(Data in this exercise begins)

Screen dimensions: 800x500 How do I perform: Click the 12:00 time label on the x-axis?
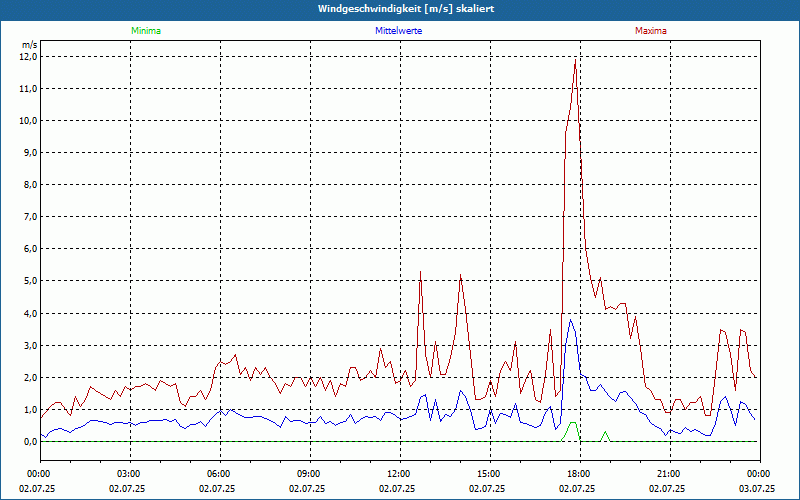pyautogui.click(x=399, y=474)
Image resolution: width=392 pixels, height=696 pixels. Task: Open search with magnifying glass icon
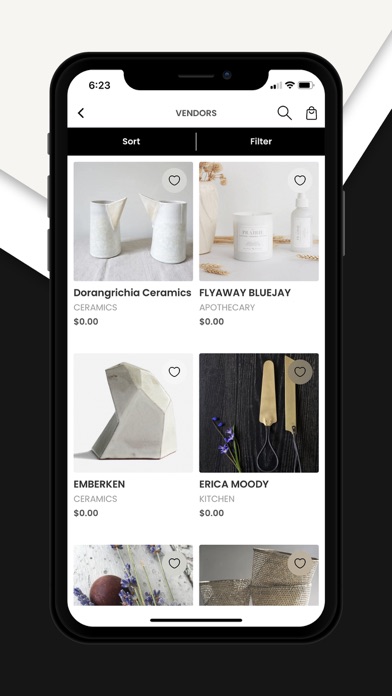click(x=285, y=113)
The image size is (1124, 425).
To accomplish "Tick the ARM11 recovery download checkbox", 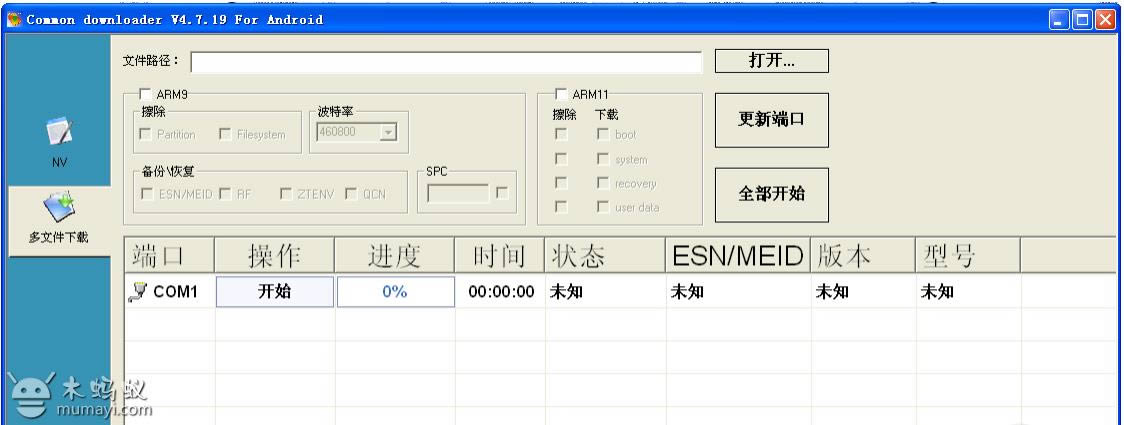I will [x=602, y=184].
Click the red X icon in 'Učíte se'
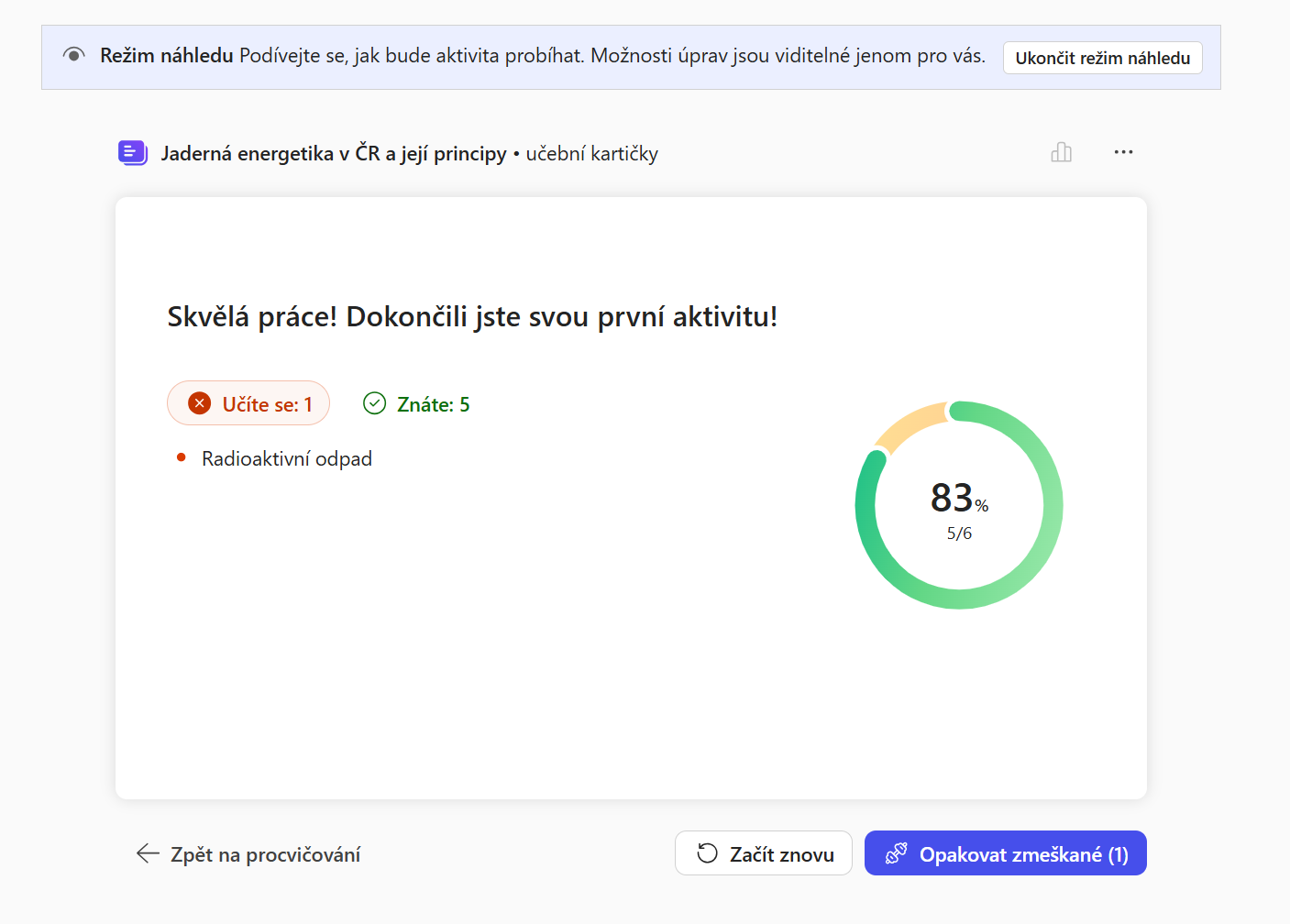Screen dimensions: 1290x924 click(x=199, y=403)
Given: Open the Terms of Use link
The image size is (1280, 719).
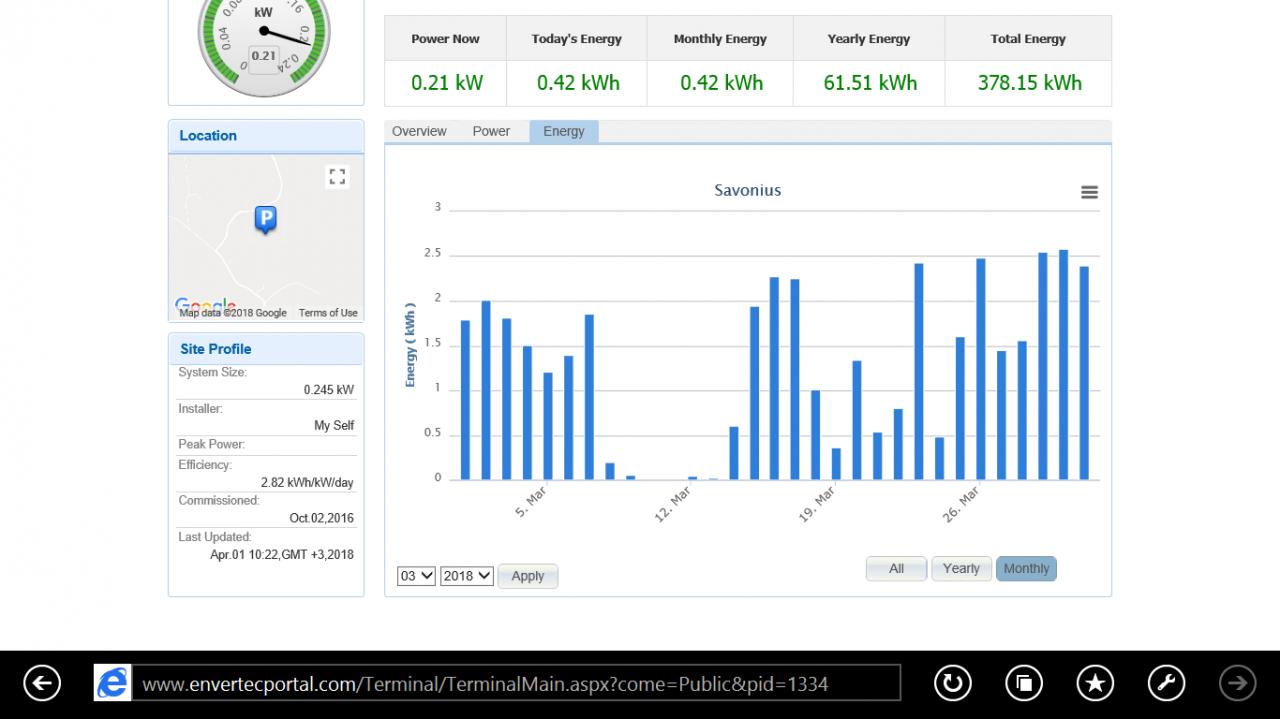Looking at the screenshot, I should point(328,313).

(Data in this exercise ends)

* _Task directions_
What the answer needs is every line from the one with "Click the red X icon in 'Učíte se'" through the last line of the data, reproduced word for word and with pictures omitted.

* _Answer to this exercise_
Click the red X icon in 'Učíte se'
Screen dimensions: 1290x924 click(x=199, y=403)
Given: Open the Terms of Use link
The image size is (1280, 719).
Looking at the screenshot, I should point(328,313).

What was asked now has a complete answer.